● Your instructions
Can you print every line of the material below word for word, leaving the pictures out?

---- Dataset records

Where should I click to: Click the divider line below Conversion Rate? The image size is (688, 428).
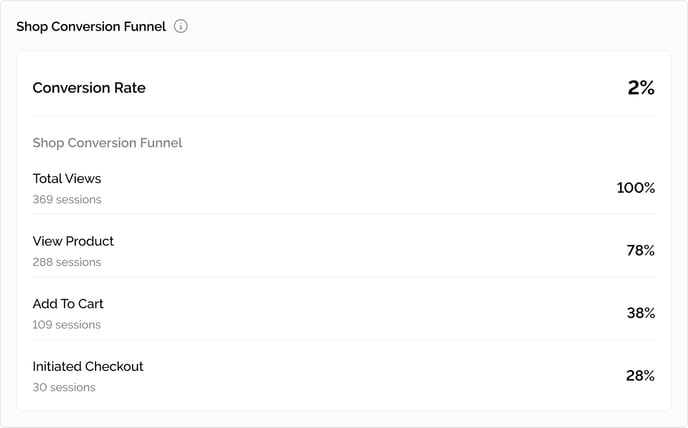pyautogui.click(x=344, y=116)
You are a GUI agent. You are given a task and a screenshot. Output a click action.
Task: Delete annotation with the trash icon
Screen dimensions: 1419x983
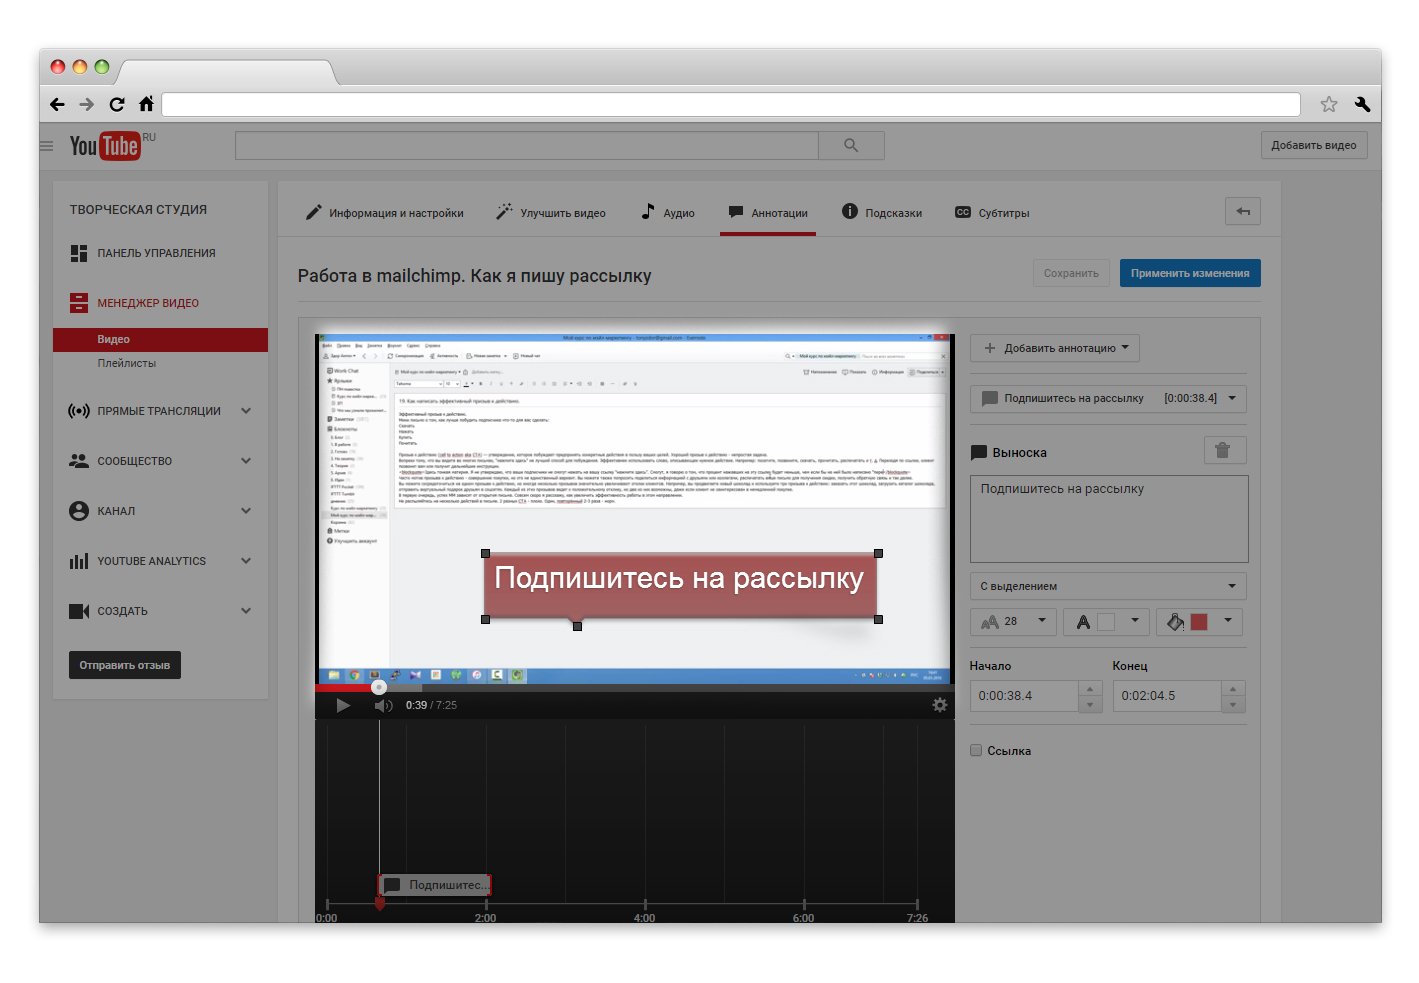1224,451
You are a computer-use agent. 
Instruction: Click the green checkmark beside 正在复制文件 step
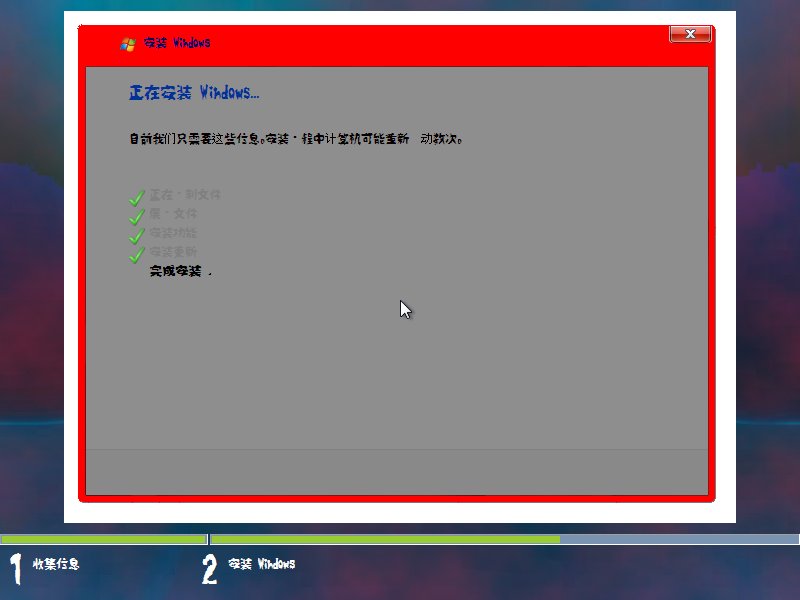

--------

● Task response
Where should I click to: Click the divider line below Conversion Rate? The image size is (688, 428).
pyautogui.click(x=344, y=116)
You are a GUI agent. You are given a task and a screenshot. Output a click action.
Task: Delete annotation with the trash icon
Screen dimensions: 1419x983
1224,451
You are a computer-use agent. 
Instruction: Click the green checkmark beside 正在复制文件 step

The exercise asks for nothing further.